Besides all that Stephan and I had a wonderful holiday in Dharamshala in March -- it was nice to see a new part of India and also nice to get away from the daily grind for a bit. It was amazing to discover that Macleodganj near Dharamshala, where the Dalai Lama lives, is so overrun by Tibetan refugees, north-Indian businessmen and foreign tourists that one only rarely sees any Himachalis around. Nature in the Kangra hills and valley is simply breath-taking although the towns and cities are nothing to write home about. Work also took me to Mokukchung, Kohima, Itanagar and Shillong this time and I can say this in all sincerity -- the hills and people of the north-east are as wonderful, if not better, than anywhere else in India.

One of the nicest things that happened during my long stay in India this time was getting back in contact with my school and college friends both in Guwahati and in Delhi.

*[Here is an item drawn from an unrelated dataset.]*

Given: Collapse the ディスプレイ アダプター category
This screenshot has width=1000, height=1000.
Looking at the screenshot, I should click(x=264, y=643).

It started right on the very first day on my arrival in Delhi with a really big reunion of my Carmel school friends after 28 years! That was really a very happy occasion and I tried to do the same in Guwahati with my St. Mary's, Cotton College and University friends. Miraculously things worked and it was just wonderful to have had the chance this time to reconnect with so many of my old friends from school and college with whom I share so many unforgettable memories. As I look back on those wonderfully happy get-togethers I can only feel blessed and be grateful for having been given the chance to meet them all again.

While on friends, there were a few old friends, Roshini and Liza amongst them, who I could not reach or find despite repeated efforts, and I kept wondering what the matter could be. I still don't know but maybe it is just that as time goes by people change and with it change their preferences for friends. To make up for the ones I have lost, I also made a few new ones, and that made me very happy -- Lisa from Itanagar, Bhaskar in Margherita, Altafda and Nazrul in Guwahati to name just a few. I also had a few amazing experiences and also met and got to know some incredibly nice and impressive people. More about all of that, in my note on the Tangsa that is to follow. And as I now begin the process of figuring out which of my friends in Europe I have lost, and which ones I still have left after so many months of no contact, I can only tell myself that no matter what the outcome is, these were six months in India well spent.

1 comment:

  1. So well written, Meenaxi. I was really sorry to have missed going over that last week...somehow so many other things were happening...I did try to call though. Youwere probably somewhere else

    This Barpeta thing is really irritating. ANd yes I agree the hills of NE are really the most beautiful (barring maybe the NIlgiris etc in the South...The hill stations of the South are much better than the Himachal ones I have always thought!) The people of the hills everywhere are nice...
    Looking forward to meeting up soon. When?